De wet maakt het mogelijk om in de praktijk te onderzoeken hoe de procesvoering voor de burgerlijke rechter kan worden verbeterd, met het oog op de behoefte van rechtzoekende burgers en bedrijven aan meer eenvoud, snelheid, en effectiviteit in de gerechtelijke geschilbeslechting en aan de-escalatie van het conflict. De experimenten zijn gebonden aan de fundamentele beginselen van procesrecht en grenzen die voortvloeien uit de Grondwet, voor Nederland geldende verdragen en EU-regelgeving. Die fundamentele beginselen van procesrecht garanderen dat burgers en bedrijven met een juridisch geschil toegang hebben tot een onafhankelijke en onpartijdige rechter die na een eerlijke en transparante behandeling van hun zaak, binnen een redelijke termijn zo nodig tot een uitspraak in het geschil komt. De rol van de rechter verandert niet in het experiment. Hij blijft de rechtsprekende magistraat bij wie een rechtzoekende een juridisch afdwingbare eindbeslissing in een geschil kan verkrijgen. Burgers en bedrijven kunnen er ook voor kiezen om zich tot een mediator te wenden of andere vormen van hulpverlening te zoeken.
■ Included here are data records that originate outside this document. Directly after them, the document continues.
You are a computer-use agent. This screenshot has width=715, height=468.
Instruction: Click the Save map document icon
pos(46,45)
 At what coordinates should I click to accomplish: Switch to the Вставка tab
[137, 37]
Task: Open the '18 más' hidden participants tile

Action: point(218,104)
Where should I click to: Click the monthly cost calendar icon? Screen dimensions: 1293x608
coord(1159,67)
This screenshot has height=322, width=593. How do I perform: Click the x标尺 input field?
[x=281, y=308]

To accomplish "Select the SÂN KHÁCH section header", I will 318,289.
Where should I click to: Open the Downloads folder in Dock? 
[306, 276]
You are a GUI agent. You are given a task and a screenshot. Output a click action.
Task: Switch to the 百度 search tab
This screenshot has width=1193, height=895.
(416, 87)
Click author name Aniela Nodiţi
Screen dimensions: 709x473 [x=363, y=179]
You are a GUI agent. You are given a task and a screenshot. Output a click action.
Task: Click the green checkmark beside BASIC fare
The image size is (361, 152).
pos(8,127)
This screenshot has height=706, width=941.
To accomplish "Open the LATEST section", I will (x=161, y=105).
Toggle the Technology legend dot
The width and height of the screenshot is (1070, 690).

De ruime afwijkingsmogelijkheid die de wet biedt, wordt omkleed met ruime waarborgen. Ieder experiment moet eenvoudige, snelle, effectieve en de-escalerende geschilbeslechting bevorderen. Experimenten zijn tijdelijk van aard en duren in beginsel maximaal drie jaar. Ze zullen doorgaans in één of in een beperkt aantal gerechten worden uitgevoerd. De wet garandeert dat de grondwettelijke regels en de fundamentele beginselen van procesrecht in de algemene maatregel van bestuur en in de experimentele procedures worden gewaarborgd. Er kan niet worden afgeweken van verdragen waarbij Nederland verdragspartij is en van verordeningen en richtlijnen van de Europese Unie. Een experiment wordt vastgelegd in een algemene maatregel van bestuur, die de regels bevat die afwijken van het reguliere procesrecht en van de aanverwante wetten. De artikelen uit de wet of wetten waarvan wordt afgeweken, worden in de algemene maatregel van bestuur over het experiment expliciet genoemd. Het reguliere (proces)recht blijft gelden voor zover de algemene maatregel van bestuur er niet van afwijkt.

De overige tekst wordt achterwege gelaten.